Madagascar: Vulnerable people improving sanitation facilities for them


By Hoby Randrianimanana and Bakoarintsoa Randimbison

ANTANANARIVO, Madagascar -  Jean Ramaroson, a retired doctor, lives in a village of Madagascar’s Betsiboka region. A few years ago, he went blind due to diabetes and has been reliant on other people for most activities ever since. As a former professional, he finds the loss of independence painful.

Until recently, Dr Ramaroson’s family latrine was functional but not accessible to him without someone else’s help.

Our partner in the area, the AJEMA Implementation Agency, sent a team to his village in 2019 to run a session with potentially disadvantaged people from the community to ask their opinions on making improvements to their sanitation and hygiene services.
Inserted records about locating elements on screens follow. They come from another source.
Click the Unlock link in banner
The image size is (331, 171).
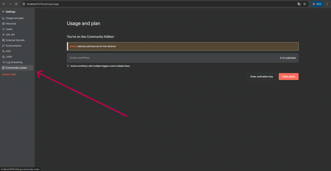[x=73, y=46]
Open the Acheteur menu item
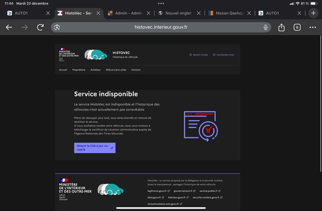 tap(96, 70)
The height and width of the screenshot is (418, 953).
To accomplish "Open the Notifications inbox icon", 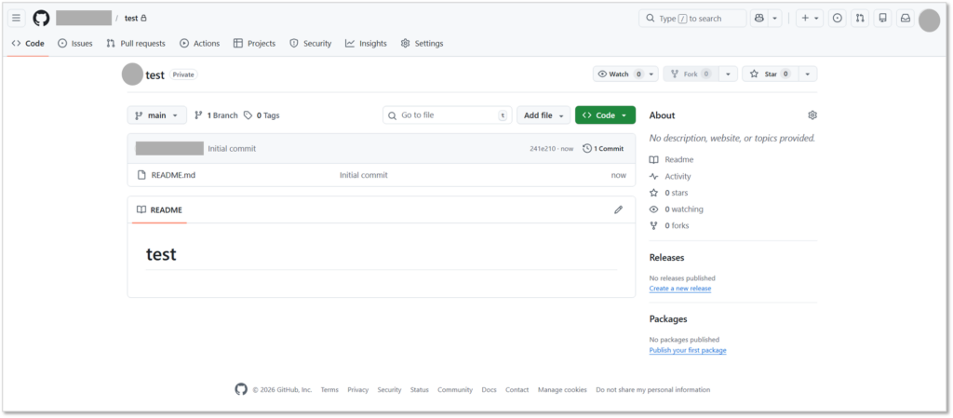I will (904, 19).
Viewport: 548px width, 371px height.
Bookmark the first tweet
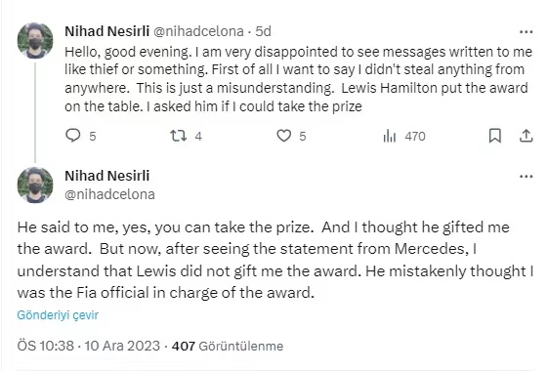[x=495, y=136]
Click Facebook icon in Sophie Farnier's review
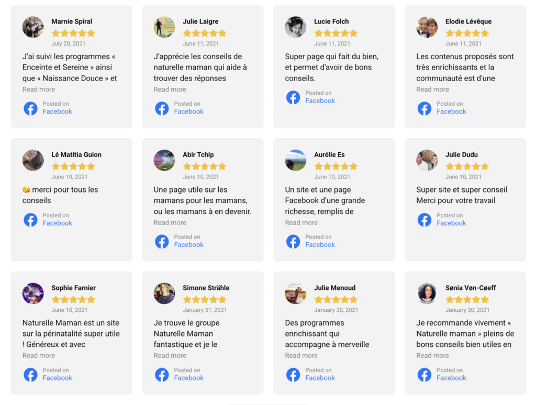 pyautogui.click(x=30, y=375)
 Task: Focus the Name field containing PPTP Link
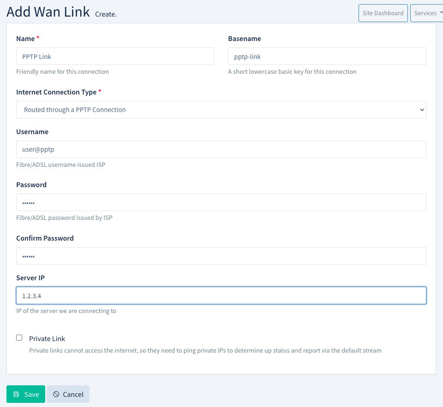click(x=115, y=56)
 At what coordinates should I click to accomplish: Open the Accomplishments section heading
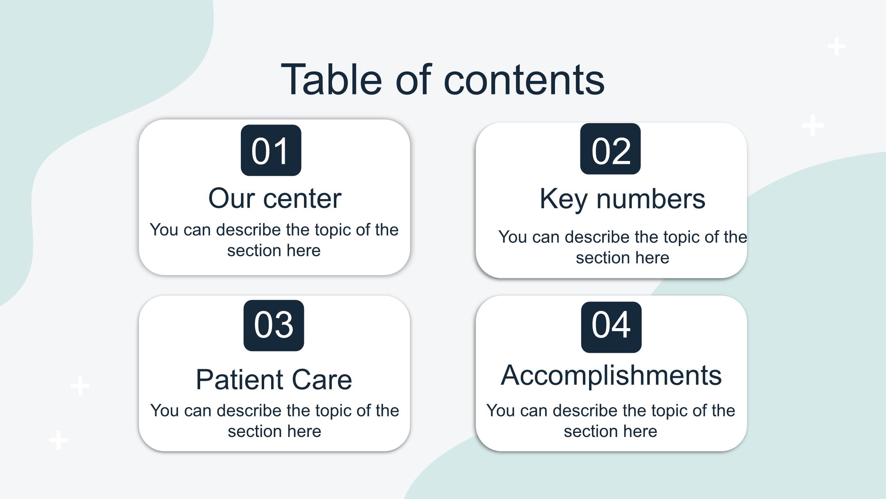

Dr Ramaroson explained to the facilitators that because of his blindness, he has to rely on someone to guide him to the latrine. When there is no one at home to help, he has to use a chamber pot inside the house.
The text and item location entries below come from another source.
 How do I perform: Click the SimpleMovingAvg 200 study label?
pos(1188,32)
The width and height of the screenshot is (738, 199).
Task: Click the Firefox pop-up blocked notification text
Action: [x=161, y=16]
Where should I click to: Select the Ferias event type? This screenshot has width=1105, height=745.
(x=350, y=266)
After discussion with the AJEMA team, Dr Ramaroson came up with his own solution to improve the accessibility of his family’s latrine and regain some independence. He told the facilitator to come back in a week to see his creation.
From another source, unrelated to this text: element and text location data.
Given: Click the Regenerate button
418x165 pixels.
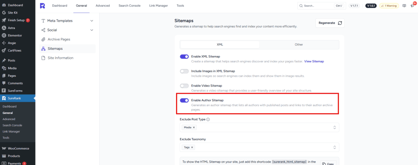Looking at the screenshot, I should point(330,23).
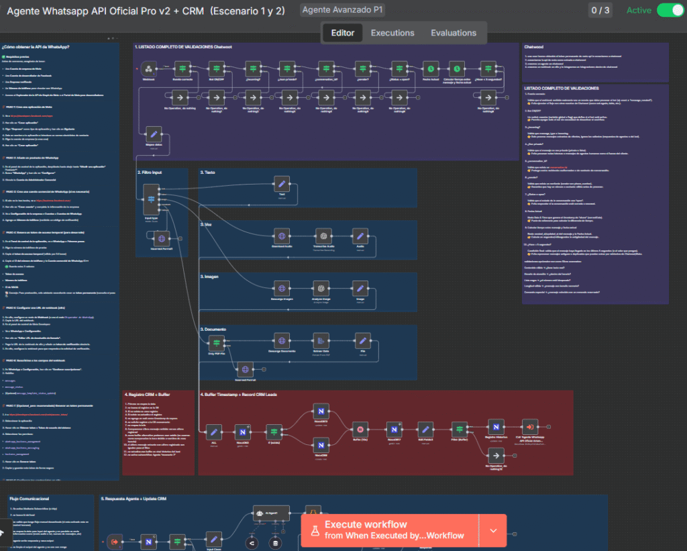Switch to the Executions tab

click(x=392, y=32)
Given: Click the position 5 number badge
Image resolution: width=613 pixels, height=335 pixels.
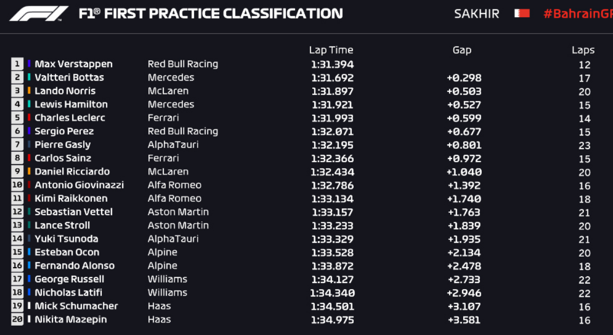Looking at the screenshot, I should 17,118.
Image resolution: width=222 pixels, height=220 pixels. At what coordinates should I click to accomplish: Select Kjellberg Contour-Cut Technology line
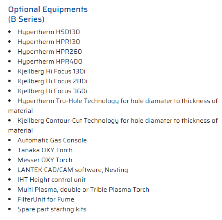(x=113, y=126)
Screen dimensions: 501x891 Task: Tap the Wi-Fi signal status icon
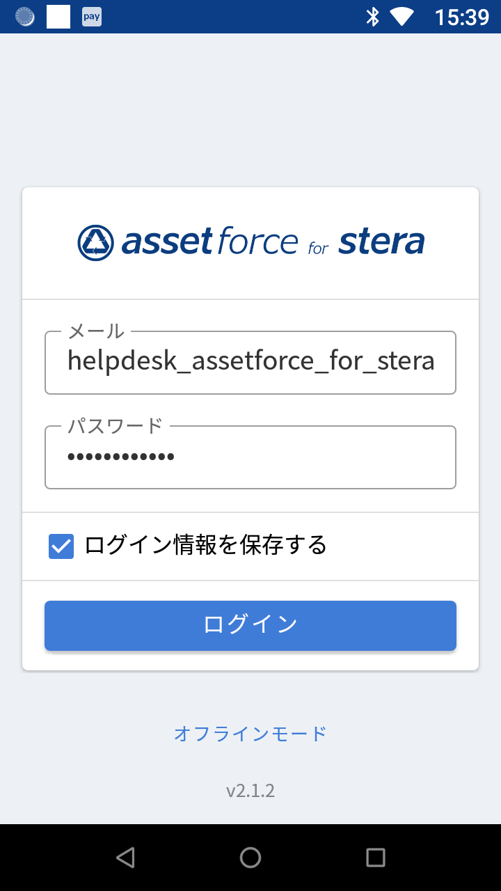(401, 17)
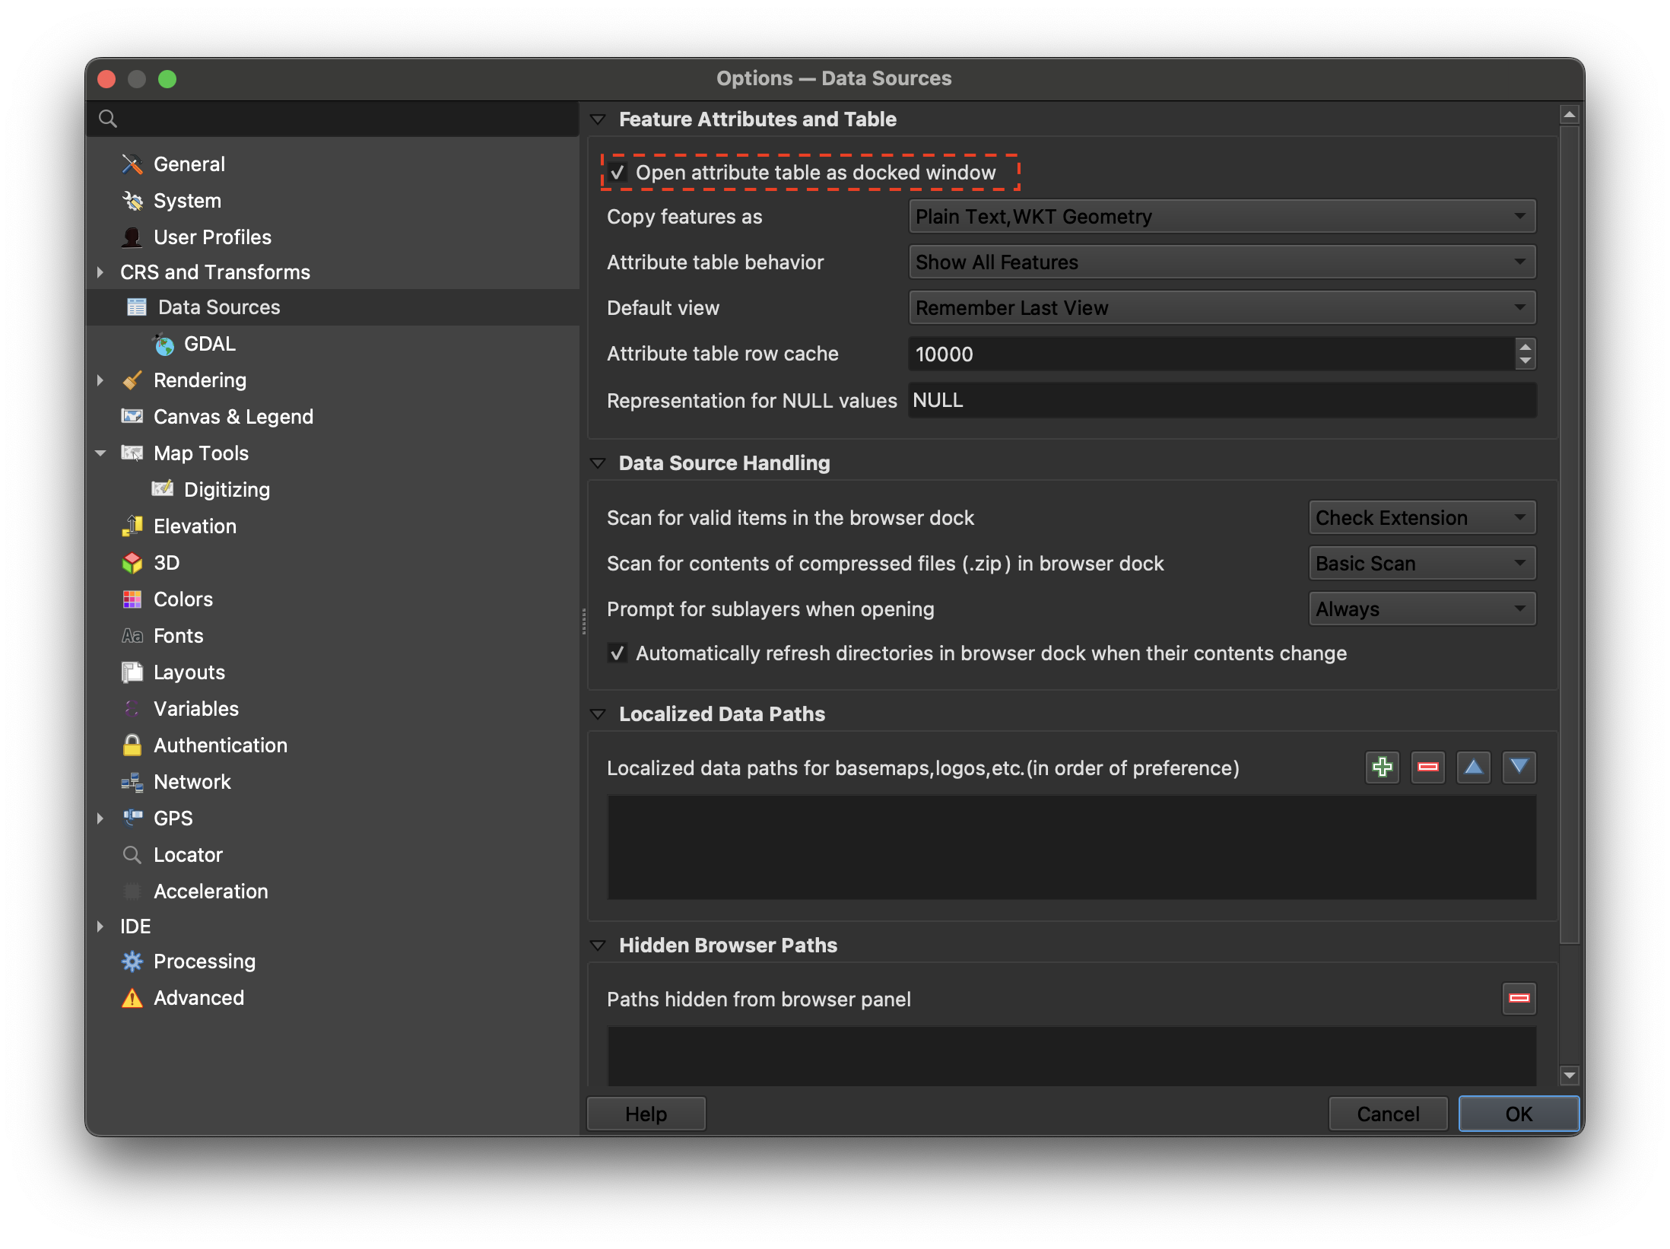Click the remove hidden browser path icon
The image size is (1670, 1249).
coord(1519,998)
When the AJEMA team returned a week later, he showed them a rope that led from the door of the hose to the latrine, which he used as a guide. Now, Dr Ramaroson can use the latrine at any time without depending on other people.

“I am satisfied, I have regained my privacy, I no longer need to talk to anyone when I want to do my needs and, above all, I have taken a burden off my loved ones and especially my wife. I have become independent again,” says Dr Ramaroson.